RKI verzeichnet weniger Corona-Infizierte

Rückt das Licht am Ende des Tunnels näher? Von gestern auf heute meldeten die deutschen Gesundheitsämter dem Robert Koch-Institut (RKI) knapp 6900 Corona-Neuinfektionen und 90 Todesfälle. Der Inzidenzwert sinkt um fünf ganze Punkte: Von 128 auf 123. Der Vergleichswert des vergangenen Dienstages lag inklusive Nachmeldungen bei 143,7.

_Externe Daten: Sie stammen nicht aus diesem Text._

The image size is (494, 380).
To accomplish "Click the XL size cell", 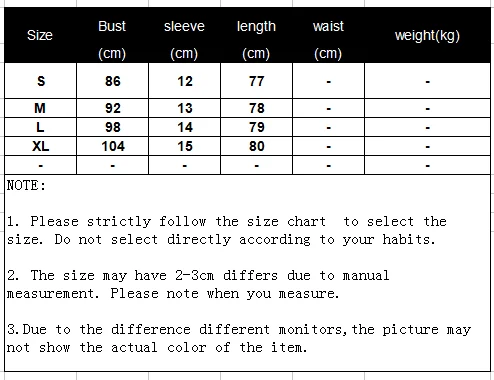I will (40, 146).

Experten geben jedoch an, dass die Zahl wegen der vergangenen Feiertage nur wenig aussagekräftig sein dürfte. Außerdem wird auch heute noch mit Nachmeldungen gerechnet. Auf seiner Webseite veröffentlichte das RKI eine Stellungnahme: „Rund um die Osterfeiertage ist bei der Interpretation der Fallzahlen zu beachten, dass zum einen meist weniger Personen einen Arzt aufsuchen, dadurch werden weniger Proben genommen und weniger Laboruntersuchungen durchgeführt.“ Außerdem könne es zudem sein, dass über die Feiertage nicht alle deutschen Gesundheitsämter sowie Landesbehörden ihre Fallzahlen an das RKI übermitteln.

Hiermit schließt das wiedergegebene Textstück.